**Written request:**
Retype the lines below word for word, beginning at the line containing "so click(x=94, y=90)." and ending at the line containing "Looking at the image, I should click on (56, 34).".

Stored data entries
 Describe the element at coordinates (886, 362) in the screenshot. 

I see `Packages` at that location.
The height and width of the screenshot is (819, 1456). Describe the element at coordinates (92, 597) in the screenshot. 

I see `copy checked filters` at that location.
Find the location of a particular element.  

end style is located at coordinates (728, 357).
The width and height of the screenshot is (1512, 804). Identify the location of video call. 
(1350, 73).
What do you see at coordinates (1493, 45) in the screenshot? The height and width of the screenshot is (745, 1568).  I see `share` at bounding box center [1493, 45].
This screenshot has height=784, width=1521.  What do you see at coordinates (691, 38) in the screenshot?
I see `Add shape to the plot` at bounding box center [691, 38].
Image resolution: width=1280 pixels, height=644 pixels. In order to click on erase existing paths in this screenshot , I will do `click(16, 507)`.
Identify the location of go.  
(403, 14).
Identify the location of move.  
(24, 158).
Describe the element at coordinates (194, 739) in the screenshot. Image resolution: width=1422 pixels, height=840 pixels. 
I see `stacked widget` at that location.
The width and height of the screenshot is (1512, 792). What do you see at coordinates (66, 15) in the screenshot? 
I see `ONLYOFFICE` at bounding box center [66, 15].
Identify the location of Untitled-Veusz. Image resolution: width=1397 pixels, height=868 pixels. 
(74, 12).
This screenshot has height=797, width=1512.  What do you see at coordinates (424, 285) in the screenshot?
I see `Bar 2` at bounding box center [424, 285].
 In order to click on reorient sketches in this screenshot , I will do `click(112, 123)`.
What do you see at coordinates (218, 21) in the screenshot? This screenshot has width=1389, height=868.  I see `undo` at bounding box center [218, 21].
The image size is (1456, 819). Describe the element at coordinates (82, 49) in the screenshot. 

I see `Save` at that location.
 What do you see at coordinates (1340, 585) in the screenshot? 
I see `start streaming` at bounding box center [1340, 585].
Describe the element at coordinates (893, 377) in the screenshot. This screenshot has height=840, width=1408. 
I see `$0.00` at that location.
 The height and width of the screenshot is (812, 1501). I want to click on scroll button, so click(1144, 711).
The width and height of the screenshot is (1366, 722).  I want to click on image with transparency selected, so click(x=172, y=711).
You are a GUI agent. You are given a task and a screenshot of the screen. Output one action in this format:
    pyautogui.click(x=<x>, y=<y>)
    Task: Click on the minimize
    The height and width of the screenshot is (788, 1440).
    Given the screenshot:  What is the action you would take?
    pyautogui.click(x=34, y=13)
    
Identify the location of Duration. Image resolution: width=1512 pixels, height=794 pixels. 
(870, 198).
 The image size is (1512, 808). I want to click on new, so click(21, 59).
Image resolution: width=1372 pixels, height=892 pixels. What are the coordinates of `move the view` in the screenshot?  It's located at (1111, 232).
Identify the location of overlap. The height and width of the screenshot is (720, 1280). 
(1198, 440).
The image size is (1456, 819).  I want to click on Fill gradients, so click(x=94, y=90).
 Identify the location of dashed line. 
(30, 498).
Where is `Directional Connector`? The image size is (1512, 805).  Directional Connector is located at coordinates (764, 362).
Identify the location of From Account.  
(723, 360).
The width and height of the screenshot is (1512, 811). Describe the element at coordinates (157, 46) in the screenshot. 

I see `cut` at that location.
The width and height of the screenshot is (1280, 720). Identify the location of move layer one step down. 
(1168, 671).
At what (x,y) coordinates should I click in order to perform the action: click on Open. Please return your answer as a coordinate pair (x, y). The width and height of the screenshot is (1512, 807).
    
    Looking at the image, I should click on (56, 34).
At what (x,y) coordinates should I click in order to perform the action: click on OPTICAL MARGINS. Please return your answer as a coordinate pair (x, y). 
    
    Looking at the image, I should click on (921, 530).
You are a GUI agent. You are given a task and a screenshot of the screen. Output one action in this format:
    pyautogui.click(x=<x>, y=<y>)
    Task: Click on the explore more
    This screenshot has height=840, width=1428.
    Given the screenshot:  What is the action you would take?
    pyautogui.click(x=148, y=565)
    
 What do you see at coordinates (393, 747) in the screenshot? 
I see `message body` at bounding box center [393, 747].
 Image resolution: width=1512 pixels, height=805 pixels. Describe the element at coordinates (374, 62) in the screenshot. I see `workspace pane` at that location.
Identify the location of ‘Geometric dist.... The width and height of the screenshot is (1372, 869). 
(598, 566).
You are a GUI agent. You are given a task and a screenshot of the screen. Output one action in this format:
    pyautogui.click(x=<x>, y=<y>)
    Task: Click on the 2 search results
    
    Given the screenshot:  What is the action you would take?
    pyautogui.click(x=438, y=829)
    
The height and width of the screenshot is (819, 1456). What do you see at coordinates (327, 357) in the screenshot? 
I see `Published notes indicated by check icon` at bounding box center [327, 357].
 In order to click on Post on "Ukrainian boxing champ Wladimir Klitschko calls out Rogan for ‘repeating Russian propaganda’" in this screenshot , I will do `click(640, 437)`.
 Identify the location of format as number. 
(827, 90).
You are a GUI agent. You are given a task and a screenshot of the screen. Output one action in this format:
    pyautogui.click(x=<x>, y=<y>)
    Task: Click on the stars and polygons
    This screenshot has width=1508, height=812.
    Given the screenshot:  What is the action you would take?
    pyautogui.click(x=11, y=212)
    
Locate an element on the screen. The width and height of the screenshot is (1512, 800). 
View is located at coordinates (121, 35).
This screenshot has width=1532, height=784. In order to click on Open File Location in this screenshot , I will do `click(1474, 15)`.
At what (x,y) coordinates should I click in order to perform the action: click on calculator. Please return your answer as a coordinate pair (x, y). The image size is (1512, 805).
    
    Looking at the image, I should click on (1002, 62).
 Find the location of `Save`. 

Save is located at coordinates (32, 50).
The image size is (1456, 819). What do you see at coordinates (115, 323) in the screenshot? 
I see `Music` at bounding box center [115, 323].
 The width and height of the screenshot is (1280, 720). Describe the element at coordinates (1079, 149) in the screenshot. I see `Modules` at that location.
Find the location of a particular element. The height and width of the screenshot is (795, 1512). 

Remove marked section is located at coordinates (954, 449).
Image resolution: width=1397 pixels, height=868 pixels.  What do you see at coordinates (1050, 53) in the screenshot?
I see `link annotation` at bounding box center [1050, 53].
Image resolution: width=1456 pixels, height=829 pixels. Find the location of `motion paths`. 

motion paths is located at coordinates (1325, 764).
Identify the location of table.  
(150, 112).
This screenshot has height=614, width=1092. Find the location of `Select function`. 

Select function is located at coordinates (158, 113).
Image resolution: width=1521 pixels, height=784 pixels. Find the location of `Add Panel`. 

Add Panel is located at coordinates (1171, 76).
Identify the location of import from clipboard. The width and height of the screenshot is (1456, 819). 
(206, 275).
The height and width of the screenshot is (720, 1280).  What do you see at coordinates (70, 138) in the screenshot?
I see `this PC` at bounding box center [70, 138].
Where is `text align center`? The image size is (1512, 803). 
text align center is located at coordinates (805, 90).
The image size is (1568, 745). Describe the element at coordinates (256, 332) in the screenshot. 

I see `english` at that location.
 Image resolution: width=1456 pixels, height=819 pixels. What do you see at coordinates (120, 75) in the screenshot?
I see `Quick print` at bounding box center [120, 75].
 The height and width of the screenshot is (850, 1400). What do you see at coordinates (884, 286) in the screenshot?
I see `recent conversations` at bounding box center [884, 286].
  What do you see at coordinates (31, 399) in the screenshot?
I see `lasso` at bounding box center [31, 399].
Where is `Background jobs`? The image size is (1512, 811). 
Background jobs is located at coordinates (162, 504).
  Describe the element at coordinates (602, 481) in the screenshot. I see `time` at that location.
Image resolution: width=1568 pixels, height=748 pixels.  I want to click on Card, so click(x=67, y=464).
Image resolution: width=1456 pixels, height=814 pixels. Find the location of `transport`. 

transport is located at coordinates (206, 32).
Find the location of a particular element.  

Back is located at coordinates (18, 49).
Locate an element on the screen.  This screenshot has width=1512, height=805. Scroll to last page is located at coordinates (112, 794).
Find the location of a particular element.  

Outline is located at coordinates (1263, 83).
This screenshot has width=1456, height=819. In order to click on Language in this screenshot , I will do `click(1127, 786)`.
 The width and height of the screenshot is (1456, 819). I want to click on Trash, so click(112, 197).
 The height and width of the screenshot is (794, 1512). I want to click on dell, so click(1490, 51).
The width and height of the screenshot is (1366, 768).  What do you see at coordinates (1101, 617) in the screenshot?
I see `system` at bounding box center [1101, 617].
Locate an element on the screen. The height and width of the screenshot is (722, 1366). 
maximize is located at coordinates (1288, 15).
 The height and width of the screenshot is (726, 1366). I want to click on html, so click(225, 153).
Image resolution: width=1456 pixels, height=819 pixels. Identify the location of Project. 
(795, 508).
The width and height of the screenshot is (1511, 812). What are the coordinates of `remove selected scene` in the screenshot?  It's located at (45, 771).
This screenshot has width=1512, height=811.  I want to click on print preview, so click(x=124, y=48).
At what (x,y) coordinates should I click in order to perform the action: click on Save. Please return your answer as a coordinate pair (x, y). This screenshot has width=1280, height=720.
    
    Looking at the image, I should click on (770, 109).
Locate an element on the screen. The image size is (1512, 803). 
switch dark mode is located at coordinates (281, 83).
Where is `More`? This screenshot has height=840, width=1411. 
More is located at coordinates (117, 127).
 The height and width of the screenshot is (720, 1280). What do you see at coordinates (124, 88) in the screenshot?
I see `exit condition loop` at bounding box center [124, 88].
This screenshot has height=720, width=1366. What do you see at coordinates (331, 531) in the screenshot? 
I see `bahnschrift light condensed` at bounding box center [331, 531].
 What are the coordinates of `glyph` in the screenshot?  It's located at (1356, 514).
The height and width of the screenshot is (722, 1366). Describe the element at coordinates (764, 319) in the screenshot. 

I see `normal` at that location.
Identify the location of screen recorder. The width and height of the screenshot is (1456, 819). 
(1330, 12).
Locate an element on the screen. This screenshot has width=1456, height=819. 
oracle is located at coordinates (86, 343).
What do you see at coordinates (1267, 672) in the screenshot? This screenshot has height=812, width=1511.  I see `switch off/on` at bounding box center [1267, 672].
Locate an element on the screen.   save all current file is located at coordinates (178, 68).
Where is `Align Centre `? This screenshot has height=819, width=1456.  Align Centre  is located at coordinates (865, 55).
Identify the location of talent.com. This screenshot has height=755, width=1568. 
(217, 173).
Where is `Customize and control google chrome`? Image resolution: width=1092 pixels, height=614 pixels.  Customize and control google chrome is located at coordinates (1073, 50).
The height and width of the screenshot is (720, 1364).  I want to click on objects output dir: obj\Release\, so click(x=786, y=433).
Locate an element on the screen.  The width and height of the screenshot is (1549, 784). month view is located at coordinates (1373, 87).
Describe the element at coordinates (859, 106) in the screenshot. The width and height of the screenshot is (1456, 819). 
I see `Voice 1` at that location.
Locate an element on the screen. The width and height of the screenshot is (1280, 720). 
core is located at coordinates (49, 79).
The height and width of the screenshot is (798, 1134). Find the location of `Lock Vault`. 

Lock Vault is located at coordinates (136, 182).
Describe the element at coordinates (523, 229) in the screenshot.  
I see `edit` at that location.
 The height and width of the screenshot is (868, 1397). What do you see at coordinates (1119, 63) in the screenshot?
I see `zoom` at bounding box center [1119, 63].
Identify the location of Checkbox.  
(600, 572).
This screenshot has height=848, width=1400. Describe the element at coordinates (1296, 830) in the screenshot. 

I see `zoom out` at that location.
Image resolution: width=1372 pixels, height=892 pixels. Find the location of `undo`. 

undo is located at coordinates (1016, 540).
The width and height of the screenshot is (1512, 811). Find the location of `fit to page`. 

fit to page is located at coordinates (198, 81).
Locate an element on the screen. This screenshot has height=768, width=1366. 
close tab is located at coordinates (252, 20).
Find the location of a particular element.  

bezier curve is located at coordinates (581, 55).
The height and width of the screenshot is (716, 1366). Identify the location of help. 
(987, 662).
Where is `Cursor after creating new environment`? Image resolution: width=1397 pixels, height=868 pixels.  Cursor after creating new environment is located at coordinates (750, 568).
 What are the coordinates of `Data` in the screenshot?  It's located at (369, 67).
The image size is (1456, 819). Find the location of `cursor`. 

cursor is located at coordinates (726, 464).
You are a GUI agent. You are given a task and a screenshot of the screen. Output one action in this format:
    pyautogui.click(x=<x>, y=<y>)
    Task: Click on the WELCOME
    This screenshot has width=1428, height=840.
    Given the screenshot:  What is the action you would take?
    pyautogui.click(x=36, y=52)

**Full output:**
The image size is (1456, 819).  I want to click on Fill gradients, so click(x=94, y=90).
 Identify the location of dashed line. 
(30, 498).
Where is `Directional Connector`? The image size is (1512, 805).  Directional Connector is located at coordinates (764, 362).
Identify the location of From Account.  
(723, 360).
The width and height of the screenshot is (1512, 811). Describe the element at coordinates (157, 46) in the screenshot. 

I see `cut` at that location.
The width and height of the screenshot is (1280, 720). Identify the location of move layer one step down. 
(1168, 671).
At what (x,y) coordinates should I click in order to perform the action: click on Open. Please return your answer as a coordinate pair (x, y). The width and height of the screenshot is (1512, 807).
    
    Looking at the image, I should click on (56, 34).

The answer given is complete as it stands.